— Goal of the exercise —
Set each line of the data down exactly, please.

START Listed records

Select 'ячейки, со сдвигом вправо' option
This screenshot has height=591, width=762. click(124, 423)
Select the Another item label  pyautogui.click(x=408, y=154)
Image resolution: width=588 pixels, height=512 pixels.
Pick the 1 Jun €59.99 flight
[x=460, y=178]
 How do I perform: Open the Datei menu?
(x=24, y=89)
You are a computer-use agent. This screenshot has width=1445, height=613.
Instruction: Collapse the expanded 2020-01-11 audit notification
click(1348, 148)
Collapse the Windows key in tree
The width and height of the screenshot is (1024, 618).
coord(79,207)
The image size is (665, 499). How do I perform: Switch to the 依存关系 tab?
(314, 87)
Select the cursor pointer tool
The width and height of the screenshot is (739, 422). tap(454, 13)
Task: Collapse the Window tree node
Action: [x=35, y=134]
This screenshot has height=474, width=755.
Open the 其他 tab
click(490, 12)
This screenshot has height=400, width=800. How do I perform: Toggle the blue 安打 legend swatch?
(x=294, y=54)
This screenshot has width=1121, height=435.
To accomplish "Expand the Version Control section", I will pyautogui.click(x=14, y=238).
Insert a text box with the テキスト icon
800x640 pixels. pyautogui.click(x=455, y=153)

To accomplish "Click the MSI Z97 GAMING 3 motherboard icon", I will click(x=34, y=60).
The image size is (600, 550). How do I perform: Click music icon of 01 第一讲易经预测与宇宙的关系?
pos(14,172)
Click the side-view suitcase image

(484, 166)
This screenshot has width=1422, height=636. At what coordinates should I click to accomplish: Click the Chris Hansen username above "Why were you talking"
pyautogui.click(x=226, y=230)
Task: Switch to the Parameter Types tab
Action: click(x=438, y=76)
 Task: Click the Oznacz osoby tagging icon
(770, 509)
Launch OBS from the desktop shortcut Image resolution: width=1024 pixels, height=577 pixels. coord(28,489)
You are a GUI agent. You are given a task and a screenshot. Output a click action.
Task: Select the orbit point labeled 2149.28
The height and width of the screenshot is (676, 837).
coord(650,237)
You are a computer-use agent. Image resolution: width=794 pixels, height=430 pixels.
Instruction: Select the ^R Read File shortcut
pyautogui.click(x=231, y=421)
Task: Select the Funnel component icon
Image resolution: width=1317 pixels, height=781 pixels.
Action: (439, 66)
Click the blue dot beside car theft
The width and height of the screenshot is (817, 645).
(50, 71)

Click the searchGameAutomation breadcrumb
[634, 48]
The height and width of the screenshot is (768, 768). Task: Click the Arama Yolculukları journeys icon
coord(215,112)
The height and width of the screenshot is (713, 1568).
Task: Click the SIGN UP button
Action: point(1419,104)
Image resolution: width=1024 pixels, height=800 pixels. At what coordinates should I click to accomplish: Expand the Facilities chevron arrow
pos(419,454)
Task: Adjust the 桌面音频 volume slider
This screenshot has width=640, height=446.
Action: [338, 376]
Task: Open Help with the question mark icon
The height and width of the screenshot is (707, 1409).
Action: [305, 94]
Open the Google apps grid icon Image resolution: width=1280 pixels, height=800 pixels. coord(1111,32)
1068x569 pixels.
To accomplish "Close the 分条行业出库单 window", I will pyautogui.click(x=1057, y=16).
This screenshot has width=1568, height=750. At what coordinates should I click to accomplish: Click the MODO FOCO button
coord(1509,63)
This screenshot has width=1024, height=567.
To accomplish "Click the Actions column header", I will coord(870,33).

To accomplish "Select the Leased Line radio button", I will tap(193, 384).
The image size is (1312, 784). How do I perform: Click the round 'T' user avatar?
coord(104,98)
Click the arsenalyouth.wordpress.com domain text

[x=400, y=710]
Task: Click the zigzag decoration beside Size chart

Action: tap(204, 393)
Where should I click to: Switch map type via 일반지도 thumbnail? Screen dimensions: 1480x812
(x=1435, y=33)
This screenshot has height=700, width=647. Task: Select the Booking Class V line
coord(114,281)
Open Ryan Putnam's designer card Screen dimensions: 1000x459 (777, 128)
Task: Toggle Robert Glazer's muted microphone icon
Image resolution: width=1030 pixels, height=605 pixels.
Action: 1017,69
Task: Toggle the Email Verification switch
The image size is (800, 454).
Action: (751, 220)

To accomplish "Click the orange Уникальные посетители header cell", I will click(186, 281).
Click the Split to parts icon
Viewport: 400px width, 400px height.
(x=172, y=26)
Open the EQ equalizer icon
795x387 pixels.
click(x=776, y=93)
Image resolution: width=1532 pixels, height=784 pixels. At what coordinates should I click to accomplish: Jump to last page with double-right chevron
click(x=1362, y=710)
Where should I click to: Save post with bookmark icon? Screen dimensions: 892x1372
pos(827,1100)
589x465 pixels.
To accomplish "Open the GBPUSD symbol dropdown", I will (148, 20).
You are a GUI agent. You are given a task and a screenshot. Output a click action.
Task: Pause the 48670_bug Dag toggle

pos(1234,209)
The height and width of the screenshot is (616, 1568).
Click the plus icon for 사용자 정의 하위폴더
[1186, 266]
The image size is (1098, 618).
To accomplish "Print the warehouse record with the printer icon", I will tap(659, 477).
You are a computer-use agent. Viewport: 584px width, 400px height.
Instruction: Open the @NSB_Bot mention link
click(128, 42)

END Listed records

— Task answer —
Select 'ячейки, со сдвигом вправо' option
This screenshot has height=591, width=762. click(124, 423)
Select the Another item label  pyautogui.click(x=408, y=154)
Image resolution: width=588 pixels, height=512 pixels.
Pick the 1 Jun €59.99 flight
[x=460, y=178]
 How do I perform: Open the Datei menu?
(x=24, y=89)
You are a computer-use agent. This screenshot has width=1445, height=613.
Instruction: Collapse the expanded 2020-01-11 audit notification
click(1348, 148)
Collapse the Windows key in tree
The width and height of the screenshot is (1024, 618).
coord(79,207)
The image size is (665, 499). How do I perform: Switch to the 依存关系 tab?
(314, 87)
Select the cursor pointer tool
The width and height of the screenshot is (739, 422). tap(454, 13)
Task: Collapse the Window tree node
Action: [x=35, y=134]
This screenshot has height=474, width=755.
Open the 其他 tab
click(490, 12)
This screenshot has height=400, width=800. How do I perform: Toggle the blue 安打 legend swatch?
(x=294, y=54)
This screenshot has width=1121, height=435.
To accomplish "Expand the Version Control section", I will pyautogui.click(x=14, y=238).
Insert a text box with the テキスト icon
800x640 pixels. pyautogui.click(x=455, y=153)

To accomplish "Click the MSI Z97 GAMING 3 motherboard icon", I will click(x=34, y=60).
The image size is (600, 550). How do I perform: Click music icon of 01 第一讲易经预测与宇宙的关系?
pos(14,172)
Click the side-view suitcase image

(484, 166)
This screenshot has width=1422, height=636. At what coordinates should I click to accomplish: Click the Chris Hansen username above "Why were you talking"
pyautogui.click(x=226, y=230)
Task: Switch to the Parameter Types tab
Action: click(x=438, y=76)
 Task: Click the Oznacz osoby tagging icon
(770, 509)
Launch OBS from the desktop shortcut Image resolution: width=1024 pixels, height=577 pixels. coord(28,489)
You are a GUI agent. You are given a task and a screenshot. Output a click action.
Task: Select the orbit point labeled 2149.28
The height and width of the screenshot is (676, 837).
coord(650,237)
You are a computer-use agent. Image resolution: width=794 pixels, height=430 pixels.
Instruction: Select the ^R Read File shortcut
pyautogui.click(x=231, y=421)
Task: Select the Funnel component icon
Image resolution: width=1317 pixels, height=781 pixels.
Action: (439, 66)
Click the blue dot beside car theft
The width and height of the screenshot is (817, 645).
(50, 71)

Click the searchGameAutomation breadcrumb
[634, 48]
The height and width of the screenshot is (768, 768). Task: Click the Arama Yolculukları journeys icon
coord(215,112)
The height and width of the screenshot is (713, 1568).
Task: Click the SIGN UP button
Action: point(1419,104)
Image resolution: width=1024 pixels, height=800 pixels. At what coordinates should I click to accomplish: Expand the Facilities chevron arrow
pos(419,454)
Task: Adjust the 桌面音频 volume slider
This screenshot has width=640, height=446.
Action: [338, 376]
Task: Open Help with the question mark icon
The height and width of the screenshot is (707, 1409).
Action: [305, 94]
Open the Google apps grid icon Image resolution: width=1280 pixels, height=800 pixels. coord(1111,32)
1068x569 pixels.
To accomplish "Close the 分条行业出库单 window", I will pyautogui.click(x=1057, y=16).
This screenshot has width=1568, height=750. At what coordinates should I click to accomplish: Click the MODO FOCO button
coord(1509,63)
This screenshot has width=1024, height=567.
To accomplish "Click the Actions column header", I will coord(870,33).

To accomplish "Select the Leased Line radio button", I will tap(193, 384).
The image size is (1312, 784). How do I perform: Click the round 'T' user avatar?
coord(104,98)
Click the arsenalyouth.wordpress.com domain text

[x=400, y=710]
Task: Click the zigzag decoration beside Size chart

Action: tap(204, 393)
Where should I click to: Switch map type via 일반지도 thumbnail? Screen dimensions: 1480x812
(x=1435, y=33)
This screenshot has height=700, width=647. Task: Select the Booking Class V line
coord(114,281)
Open Ryan Putnam's designer card Screen dimensions: 1000x459 (777, 128)
Task: Toggle Robert Glazer's muted microphone icon
Image resolution: width=1030 pixels, height=605 pixels.
Action: 1017,69
Task: Toggle the Email Verification switch
The image size is (800, 454).
Action: (751, 220)

To accomplish "Click the orange Уникальные посетители header cell", I will click(186, 281).
Click the Split to parts icon
Viewport: 400px width, 400px height.
(x=172, y=26)
Open the EQ equalizer icon
795x387 pixels.
click(x=776, y=93)
Image resolution: width=1532 pixels, height=784 pixels. At what coordinates should I click to accomplish: Jump to last page with double-right chevron
click(x=1362, y=710)
Where should I click to: Save post with bookmark icon? Screen dimensions: 892x1372
pos(827,1100)
589x465 pixels.
To accomplish "Open the GBPUSD symbol dropdown", I will (148, 20).
You are a GUI agent. You are given a task and a screenshot. Output a click action.
Task: Pause the 48670_bug Dag toggle

pos(1234,209)
The height and width of the screenshot is (616, 1568).
Click the plus icon for 사용자 정의 하위폴더
[1186, 266]
The image size is (1098, 618).
To accomplish "Print the warehouse record with the printer icon", I will tap(659, 477).
You are a computer-use agent. Viewport: 584px width, 400px height.
Instruction: Open the @NSB_Bot mention link
click(128, 42)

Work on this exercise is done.